2010 Fiscal Year Annual Research Report
Project/Area Number |
21686088
|
Research Institution | Nihon University |
Principal Investigator |
早川 恭史 日本大学, 理工学部, 准教授 (40307799)
|
Keywords | 単色X線源 / 空間コヒーレントX線 / パラメトリックX線放射 / PXR / 位相コントラスト / 非対称結晶面 / 電子リニアック / CT |
Research Abstract |
前年度に引き続き、パラメトリックX線放射(PXR)の放射源として単結晶の非対称カット面を用いた場合に得られるx線の特性を調べた。特にSi(111)結晶平板のエッジを6.5゜の楔状に加工したターゲットでは、X線エネルギー17.5keVにおいて、空間コヒーレンスの高い状態を維持したまま、2結晶型PXR発生装置で得られるX線量を少なくとも通常の対称結晶の2倍程度にすることができた。この改善により、PXRの応用としては世界で初めて回折強調型位相コントラストイメージング(DEI)法を用いたコンピュータ・トモグラフィ(CT)に成功した。大型放射光以外の線源での実施例としても稀有であり、PXRが次世代の単色X線源の有力な候補となることを強く支持する成果である。これに続き、楔形結晶の裏面対称面にAl蒸着を施したものを用いたが、マクロな物性として導体である蒸着膜の有無では、発生するPXRの違いは認められなかった。
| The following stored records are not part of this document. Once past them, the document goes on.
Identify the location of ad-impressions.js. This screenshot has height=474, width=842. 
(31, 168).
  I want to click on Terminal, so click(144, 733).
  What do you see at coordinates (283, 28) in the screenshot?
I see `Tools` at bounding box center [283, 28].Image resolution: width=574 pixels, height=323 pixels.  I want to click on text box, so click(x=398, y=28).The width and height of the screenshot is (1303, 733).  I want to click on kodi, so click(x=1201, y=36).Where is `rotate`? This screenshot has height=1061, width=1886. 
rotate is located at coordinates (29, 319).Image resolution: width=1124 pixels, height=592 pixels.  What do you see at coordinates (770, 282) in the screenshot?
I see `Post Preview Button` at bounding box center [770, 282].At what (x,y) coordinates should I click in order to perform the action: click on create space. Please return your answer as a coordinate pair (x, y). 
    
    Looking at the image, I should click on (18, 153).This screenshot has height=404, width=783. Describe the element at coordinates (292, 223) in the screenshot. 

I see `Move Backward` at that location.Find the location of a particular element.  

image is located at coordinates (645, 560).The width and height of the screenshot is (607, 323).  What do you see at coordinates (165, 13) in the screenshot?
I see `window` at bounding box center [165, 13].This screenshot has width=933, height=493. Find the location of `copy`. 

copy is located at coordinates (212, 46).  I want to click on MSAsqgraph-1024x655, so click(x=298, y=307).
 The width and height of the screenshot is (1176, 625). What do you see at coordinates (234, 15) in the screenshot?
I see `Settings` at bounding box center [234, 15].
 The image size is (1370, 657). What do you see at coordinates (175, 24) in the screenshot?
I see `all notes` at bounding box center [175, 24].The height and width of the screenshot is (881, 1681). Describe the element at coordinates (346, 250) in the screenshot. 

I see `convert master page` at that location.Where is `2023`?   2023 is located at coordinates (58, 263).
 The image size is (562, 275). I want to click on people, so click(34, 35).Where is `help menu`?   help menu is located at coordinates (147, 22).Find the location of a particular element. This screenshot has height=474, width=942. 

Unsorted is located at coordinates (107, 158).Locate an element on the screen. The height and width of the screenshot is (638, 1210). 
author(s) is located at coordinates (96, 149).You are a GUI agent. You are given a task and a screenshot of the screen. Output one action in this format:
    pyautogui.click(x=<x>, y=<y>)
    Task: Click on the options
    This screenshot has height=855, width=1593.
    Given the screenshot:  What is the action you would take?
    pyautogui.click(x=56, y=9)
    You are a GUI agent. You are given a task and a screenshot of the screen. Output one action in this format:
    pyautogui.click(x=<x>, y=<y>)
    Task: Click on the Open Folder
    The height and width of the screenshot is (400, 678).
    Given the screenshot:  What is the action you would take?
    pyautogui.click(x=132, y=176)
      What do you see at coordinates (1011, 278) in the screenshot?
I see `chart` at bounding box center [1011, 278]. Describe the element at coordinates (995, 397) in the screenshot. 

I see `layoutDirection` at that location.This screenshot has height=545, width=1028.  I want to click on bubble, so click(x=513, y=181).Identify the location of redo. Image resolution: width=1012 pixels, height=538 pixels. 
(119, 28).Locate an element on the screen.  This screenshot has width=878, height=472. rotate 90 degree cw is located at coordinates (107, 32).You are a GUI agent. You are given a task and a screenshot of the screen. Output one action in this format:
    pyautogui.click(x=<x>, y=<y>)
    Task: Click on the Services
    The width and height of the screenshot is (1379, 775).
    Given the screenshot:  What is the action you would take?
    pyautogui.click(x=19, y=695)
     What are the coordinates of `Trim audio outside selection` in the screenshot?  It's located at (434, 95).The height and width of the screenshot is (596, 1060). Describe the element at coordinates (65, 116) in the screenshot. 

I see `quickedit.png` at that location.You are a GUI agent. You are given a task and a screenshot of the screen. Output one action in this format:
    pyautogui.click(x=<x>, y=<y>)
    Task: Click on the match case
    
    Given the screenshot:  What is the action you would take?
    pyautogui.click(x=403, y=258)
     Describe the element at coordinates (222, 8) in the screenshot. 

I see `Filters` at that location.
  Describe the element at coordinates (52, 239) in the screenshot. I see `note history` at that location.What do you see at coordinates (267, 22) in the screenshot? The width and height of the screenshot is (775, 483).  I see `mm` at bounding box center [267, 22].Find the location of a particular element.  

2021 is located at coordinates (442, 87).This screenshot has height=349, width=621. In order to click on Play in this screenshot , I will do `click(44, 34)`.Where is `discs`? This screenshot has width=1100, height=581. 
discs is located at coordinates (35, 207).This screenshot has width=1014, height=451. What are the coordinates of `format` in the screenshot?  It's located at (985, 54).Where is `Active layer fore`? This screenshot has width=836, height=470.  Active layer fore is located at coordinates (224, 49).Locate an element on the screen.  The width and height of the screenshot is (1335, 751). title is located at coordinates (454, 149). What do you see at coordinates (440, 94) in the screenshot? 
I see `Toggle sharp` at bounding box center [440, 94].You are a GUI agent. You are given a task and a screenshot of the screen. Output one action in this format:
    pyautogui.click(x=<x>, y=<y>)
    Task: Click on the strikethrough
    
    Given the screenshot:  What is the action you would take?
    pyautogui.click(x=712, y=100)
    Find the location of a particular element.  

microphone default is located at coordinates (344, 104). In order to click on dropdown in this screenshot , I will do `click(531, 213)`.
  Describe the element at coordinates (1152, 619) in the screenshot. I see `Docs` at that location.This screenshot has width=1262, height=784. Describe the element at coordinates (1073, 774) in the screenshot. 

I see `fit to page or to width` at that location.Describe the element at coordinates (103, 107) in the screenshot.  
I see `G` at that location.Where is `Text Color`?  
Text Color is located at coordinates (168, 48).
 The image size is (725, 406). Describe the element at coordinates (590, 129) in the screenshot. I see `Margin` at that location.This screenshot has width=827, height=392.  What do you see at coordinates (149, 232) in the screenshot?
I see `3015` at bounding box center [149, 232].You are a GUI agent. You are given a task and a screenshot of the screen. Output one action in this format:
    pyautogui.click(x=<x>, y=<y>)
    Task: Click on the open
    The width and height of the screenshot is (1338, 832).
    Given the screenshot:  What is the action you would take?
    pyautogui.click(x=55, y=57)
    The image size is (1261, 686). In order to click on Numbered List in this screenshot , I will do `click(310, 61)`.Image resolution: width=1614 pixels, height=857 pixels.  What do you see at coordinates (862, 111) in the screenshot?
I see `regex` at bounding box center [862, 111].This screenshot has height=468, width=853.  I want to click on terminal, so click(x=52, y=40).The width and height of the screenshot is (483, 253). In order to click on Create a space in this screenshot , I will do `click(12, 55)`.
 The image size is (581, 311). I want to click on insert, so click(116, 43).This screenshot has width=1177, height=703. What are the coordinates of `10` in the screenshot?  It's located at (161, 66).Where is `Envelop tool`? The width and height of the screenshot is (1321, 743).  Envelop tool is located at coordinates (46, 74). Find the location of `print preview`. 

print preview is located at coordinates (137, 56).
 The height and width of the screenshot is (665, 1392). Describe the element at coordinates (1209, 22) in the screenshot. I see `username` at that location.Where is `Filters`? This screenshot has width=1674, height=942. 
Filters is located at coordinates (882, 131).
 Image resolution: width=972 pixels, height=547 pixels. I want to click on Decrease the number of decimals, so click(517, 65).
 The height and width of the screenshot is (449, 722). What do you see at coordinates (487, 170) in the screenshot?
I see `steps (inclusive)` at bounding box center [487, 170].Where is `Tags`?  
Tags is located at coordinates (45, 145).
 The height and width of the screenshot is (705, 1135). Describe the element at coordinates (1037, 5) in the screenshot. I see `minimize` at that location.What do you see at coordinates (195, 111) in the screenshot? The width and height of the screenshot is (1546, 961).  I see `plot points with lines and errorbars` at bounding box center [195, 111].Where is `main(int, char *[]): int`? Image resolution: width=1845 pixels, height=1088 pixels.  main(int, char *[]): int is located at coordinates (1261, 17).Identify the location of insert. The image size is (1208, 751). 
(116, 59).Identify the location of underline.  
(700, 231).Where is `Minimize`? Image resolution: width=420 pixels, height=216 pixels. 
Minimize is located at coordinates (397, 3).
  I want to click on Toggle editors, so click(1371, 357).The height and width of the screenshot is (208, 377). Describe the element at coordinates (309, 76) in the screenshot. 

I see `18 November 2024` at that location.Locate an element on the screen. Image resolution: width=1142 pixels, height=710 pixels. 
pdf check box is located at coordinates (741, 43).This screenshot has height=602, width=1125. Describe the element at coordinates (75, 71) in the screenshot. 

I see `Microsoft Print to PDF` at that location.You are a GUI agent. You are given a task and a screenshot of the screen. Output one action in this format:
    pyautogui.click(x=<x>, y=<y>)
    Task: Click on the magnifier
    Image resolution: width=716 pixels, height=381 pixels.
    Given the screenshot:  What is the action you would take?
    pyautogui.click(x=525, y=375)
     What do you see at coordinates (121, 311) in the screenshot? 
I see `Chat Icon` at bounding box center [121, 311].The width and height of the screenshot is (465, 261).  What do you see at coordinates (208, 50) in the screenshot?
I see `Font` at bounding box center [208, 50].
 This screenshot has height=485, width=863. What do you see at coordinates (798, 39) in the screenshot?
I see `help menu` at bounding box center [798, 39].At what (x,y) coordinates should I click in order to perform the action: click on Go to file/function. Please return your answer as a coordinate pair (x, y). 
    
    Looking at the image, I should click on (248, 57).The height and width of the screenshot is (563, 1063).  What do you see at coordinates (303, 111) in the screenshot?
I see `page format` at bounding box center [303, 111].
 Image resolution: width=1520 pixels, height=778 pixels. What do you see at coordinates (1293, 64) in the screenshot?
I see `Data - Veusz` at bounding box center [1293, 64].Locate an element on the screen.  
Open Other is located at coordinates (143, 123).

また、カット面が非対称角6.5゜となる平板結晶も同様に試験したところ、放射源から放出される強度は増大するものの、2結晶型PXR発生装置の第2結晶によるX線ビーム輸送の効率が悪くなり、また空間コヒーレンスが大きく劣化する状態も確認された。現状では、楔形ターゲットがPXR放射源として収量・性能共に最も優れたものとなっているが、最適な楔角といった形状の条件についてはさらに実験的な研究を積み重ねる必要がある。 放射源の研究に加え、PXR発生装置から得られるX線ビームを非対称角6.5゜のsi(111)分光結晶を用いて二次的に拡大・縮小することを試みた。実際にX線ビームの拡大・縮小と、それに応じた回折X線のエネルギー広がりの変化を確認した。しかしながら、最も縮小率が期待できるBragg角6.5゜周辺では回折強度が非常に小さくなり、光子密度の高い状態を作ることが困難であった。この方法で光子密度の向上を目指すためには、最適な分光結晶の厚さや形状について詳細に調べる必要がある。